* Given data
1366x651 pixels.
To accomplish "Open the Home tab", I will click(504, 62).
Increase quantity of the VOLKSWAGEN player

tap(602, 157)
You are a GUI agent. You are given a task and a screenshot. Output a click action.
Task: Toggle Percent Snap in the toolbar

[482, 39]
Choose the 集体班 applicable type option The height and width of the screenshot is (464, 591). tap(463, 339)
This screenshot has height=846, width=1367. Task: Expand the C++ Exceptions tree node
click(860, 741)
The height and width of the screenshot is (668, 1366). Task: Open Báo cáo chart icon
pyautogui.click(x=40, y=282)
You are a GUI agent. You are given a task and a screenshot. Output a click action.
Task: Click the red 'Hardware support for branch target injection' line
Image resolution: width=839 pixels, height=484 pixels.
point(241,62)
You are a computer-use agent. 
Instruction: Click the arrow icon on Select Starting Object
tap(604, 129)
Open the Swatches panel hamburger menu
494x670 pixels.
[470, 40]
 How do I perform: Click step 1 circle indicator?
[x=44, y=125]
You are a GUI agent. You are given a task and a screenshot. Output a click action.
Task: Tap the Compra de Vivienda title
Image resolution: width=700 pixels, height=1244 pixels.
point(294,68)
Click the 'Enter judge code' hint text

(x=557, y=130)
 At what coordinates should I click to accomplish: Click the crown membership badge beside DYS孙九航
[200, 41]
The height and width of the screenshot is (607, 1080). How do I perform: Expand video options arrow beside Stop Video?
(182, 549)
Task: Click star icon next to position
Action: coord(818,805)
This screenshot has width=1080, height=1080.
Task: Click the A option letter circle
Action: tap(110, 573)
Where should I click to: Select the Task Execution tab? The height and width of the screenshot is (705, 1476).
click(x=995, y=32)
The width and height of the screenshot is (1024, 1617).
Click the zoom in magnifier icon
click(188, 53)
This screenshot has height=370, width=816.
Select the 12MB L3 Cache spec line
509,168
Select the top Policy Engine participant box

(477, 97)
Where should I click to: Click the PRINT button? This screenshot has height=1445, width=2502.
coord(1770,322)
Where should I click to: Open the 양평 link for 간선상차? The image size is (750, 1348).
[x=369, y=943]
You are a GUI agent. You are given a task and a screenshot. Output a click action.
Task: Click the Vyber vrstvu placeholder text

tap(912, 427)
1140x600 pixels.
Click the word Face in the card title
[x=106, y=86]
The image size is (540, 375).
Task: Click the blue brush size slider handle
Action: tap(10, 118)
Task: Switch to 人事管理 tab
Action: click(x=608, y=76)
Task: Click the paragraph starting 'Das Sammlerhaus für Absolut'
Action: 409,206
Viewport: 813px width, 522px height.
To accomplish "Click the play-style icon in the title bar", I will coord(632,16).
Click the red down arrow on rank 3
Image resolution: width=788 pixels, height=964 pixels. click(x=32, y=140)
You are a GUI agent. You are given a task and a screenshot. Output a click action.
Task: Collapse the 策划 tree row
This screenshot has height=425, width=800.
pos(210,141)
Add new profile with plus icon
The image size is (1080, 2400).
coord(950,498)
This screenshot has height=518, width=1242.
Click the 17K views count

* Your goal
Word for word, reproduce every record shown above.

* Exercise result
1366x651 pixels.
To accomplish "Open the Home tab", I will click(504, 62).
Increase quantity of the VOLKSWAGEN player

tap(602, 157)
You are a GUI agent. You are given a task and a screenshot. Output a click action.
Task: Toggle Percent Snap in the toolbar

[482, 39]
Choose the 集体班 applicable type option The height and width of the screenshot is (464, 591). tap(463, 339)
This screenshot has height=846, width=1367. Task: Expand the C++ Exceptions tree node
click(860, 741)
The height and width of the screenshot is (668, 1366). Task: Open Báo cáo chart icon
pyautogui.click(x=40, y=282)
You are a GUI agent. You are given a task and a screenshot. Output a click action.
Task: Click the red 'Hardware support for branch target injection' line
Image resolution: width=839 pixels, height=484 pixels.
point(241,62)
You are a computer-use agent. 
Instruction: Click the arrow icon on Select Starting Object
tap(604, 129)
Open the Swatches panel hamburger menu
494x670 pixels.
[470, 40]
 How do I perform: Click step 1 circle indicator?
[x=44, y=125]
You are a GUI agent. You are given a task and a screenshot. Output a click action.
Task: Tap the Compra de Vivienda title
Image resolution: width=700 pixels, height=1244 pixels.
point(294,68)
Click the 'Enter judge code' hint text

(x=557, y=130)
 At what coordinates should I click to accomplish: Click the crown membership badge beside DYS孙九航
[200, 41]
The height and width of the screenshot is (607, 1080). How do I perform: Expand video options arrow beside Stop Video?
(182, 549)
Task: Click star icon next to position
Action: coord(818,805)
This screenshot has width=1080, height=1080.
Task: Click the A option letter circle
Action: tap(110, 573)
Where should I click to: Select the Task Execution tab? The height and width of the screenshot is (705, 1476).
click(x=995, y=32)
The width and height of the screenshot is (1024, 1617).
Click the zoom in magnifier icon
click(188, 53)
This screenshot has height=370, width=816.
Select the 12MB L3 Cache spec line
509,168
Select the top Policy Engine participant box

(477, 97)
Where should I click to: Click the PRINT button? This screenshot has height=1445, width=2502.
coord(1770,322)
Where should I click to: Open the 양평 link for 간선상차? The image size is (750, 1348).
[x=369, y=943]
You are a GUI agent. You are given a task and a screenshot. Output a click action.
Task: Click the Vyber vrstvu placeholder text

tap(912, 427)
1140x600 pixels.
Click the word Face in the card title
[x=106, y=86]
The image size is (540, 375).
Task: Click the blue brush size slider handle
Action: tap(10, 118)
Task: Switch to 人事管理 tab
Action: click(x=608, y=76)
Task: Click the paragraph starting 'Das Sammlerhaus für Absolut'
Action: 409,206
Viewport: 813px width, 522px height.
To accomplish "Click the play-style icon in the title bar", I will coord(632,16).
Click the red down arrow on rank 3
Image resolution: width=788 pixels, height=964 pixels. click(x=32, y=140)
You are a GUI agent. You are given a task and a screenshot. Output a click action.
Task: Collapse the 策划 tree row
This screenshot has height=425, width=800.
pos(210,141)
Add new profile with plus icon
The image size is (1080, 2400).
coord(950,498)
This screenshot has height=518, width=1242.
Click the 17K views count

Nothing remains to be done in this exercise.